Francis J. Partel, Jr., is seen here as a Ltjg in the fall of 1967 before deploying to the SE Asia theater of operations. He served as a junior naval officer in aircraft carriers during the Vietnam War after receiving his commission at US Naval  Officer's Candidate School in Newport, RI. He prepared for college at Northfield Mount Hermon School and holds a BA and an MBA from Columbia University. He was a senior executive in very large financial institutions, and taught for five years as an adjunct associate professor in the MBA program at Stern School, New York University. He is married and lives on the East Coast and sails and races an auxiliary sloop from Martha’s Vineyard.

Mr.
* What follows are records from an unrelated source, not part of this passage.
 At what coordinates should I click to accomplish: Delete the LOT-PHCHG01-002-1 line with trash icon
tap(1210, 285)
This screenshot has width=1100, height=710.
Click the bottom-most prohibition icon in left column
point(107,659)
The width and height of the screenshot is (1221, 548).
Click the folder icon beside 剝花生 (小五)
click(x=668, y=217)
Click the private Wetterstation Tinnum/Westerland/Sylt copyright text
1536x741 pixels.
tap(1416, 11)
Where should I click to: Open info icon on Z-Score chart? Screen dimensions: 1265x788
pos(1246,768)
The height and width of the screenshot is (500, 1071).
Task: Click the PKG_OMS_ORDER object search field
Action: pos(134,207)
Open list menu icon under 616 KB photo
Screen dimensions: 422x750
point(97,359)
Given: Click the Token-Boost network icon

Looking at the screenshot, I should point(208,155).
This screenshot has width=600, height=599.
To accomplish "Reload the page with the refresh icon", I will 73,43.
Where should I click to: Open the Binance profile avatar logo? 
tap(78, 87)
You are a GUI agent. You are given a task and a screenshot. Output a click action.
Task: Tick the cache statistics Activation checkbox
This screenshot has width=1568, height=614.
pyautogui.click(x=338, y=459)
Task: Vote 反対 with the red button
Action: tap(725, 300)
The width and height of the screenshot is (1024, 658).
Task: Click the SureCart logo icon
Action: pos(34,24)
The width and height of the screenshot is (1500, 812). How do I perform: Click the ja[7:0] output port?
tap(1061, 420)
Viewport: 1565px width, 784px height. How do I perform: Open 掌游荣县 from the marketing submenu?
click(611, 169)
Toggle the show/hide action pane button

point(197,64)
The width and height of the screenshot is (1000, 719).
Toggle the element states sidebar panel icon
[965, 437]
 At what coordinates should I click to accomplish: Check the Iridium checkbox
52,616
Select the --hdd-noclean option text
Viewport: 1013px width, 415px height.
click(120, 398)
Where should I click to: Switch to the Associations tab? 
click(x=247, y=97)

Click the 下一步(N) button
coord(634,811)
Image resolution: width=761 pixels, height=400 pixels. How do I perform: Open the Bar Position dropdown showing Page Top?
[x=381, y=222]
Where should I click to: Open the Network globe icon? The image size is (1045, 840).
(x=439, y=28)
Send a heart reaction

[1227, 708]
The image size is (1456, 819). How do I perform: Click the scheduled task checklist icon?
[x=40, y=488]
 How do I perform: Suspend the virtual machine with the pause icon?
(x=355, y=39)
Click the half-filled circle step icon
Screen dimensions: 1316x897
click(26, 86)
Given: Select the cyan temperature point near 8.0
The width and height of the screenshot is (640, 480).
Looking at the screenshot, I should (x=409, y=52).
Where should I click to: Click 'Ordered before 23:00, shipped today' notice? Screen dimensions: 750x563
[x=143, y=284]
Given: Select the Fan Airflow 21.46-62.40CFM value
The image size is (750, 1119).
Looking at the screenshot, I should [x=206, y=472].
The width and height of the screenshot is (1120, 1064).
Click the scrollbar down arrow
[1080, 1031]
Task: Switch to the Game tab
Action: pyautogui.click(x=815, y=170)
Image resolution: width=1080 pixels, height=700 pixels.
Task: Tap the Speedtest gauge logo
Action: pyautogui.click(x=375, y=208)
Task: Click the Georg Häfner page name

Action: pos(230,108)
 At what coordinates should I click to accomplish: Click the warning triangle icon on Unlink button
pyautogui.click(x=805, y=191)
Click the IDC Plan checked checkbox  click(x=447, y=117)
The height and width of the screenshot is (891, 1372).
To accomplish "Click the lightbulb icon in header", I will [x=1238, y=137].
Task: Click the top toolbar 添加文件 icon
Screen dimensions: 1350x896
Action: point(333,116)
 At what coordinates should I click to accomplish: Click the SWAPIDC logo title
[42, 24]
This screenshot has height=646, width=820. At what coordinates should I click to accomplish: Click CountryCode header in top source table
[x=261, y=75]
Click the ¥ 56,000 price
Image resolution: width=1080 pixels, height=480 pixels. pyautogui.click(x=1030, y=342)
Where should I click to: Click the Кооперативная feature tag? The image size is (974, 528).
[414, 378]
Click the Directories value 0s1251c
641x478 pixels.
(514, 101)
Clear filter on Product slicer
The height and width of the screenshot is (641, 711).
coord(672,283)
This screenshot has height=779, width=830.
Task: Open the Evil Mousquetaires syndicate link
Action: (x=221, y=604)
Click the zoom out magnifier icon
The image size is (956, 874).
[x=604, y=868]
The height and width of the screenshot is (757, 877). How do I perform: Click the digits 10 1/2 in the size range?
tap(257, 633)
Partel is currently writing his second novel, the prequel to Wound, Black, with a Pinch of Salt, a love story  during the year 1967 in the US Navy's Cold War.


About the Author

I was a rather unspectacular student as an English major at Columbia College, but I was fortunate to take spectacularly good teachers who believed that literature was about presenting ideas. These included Charles Everett, Fred DuPee, Jeff Hart, Quentin Anderson, Eric Bentley, and Lionel Trilling. In retrospect I would have done better as a history major, and I had the good fortune to take American History in secondary school with E.W. Kenworthy, Jr. who later became a professor at Cornell, and the very popular James P. Shenton at Columbia College. So it seems that the synthesis of these two tendencies should be reconciled in the naval historical genre.
I was a carrier sailor in Essex and Ticonderoga from 1966 to 1968. In 1967 Essex was an anti-submarine carrier, and we tracked Soviet submarines from Murmansk to the Mediterranean as a result of movements by the two great Cold War powers after the Six-Day, Arab-Israeli War.
In January 1968, I joined USS Ticonderoga, Attack Carrier 14 in the Gulf of Tonkin just before the the Tet Offensive. When Pueblo was captured, Ticonderoga was ordered to the Sea of Japan to join Enterprise and strike seven MIG airfields with 200 MIGs. The strike was on until an hour before launch when we received a JCOS message canceling the mission. Relief was the emotion of the day. We returned to Yankee Station and launched over 4,000 sorties defending the marines in Khe Sanh and over 13,000 sorties before returning to San Diego.
The carrier navy is hard-working navy. Ticonderoga left for the Western Pacific on Monday after Thanksgiving in 1967, returned home to North Island ten and a half months later on September 19, 1968, and prepared to return to WestPac in March 1969. On Yankee Station the "little decks" like Ticonderoga conducted flight operations for 12 to 13 hours a day, and then conducted two underway replenishments in the dark for 30 to 40 days without taking a stand-down. We  took on bombs and ordnance every night and alternately fuel or stores. The latter were generally not fully struck below in store rooms and magazines until the early hours of the morning. A great share of the flying and the replenishing occurred in monsoonal conditions. It was war--a terrible, organized activity to kill other men--and it was also a magnificent effort by men.
I was privileged to have served in the United States Naval Reserve and specifically with Airwings 54 and 19 and the officers and men of Essex and Ticonderoga respectively.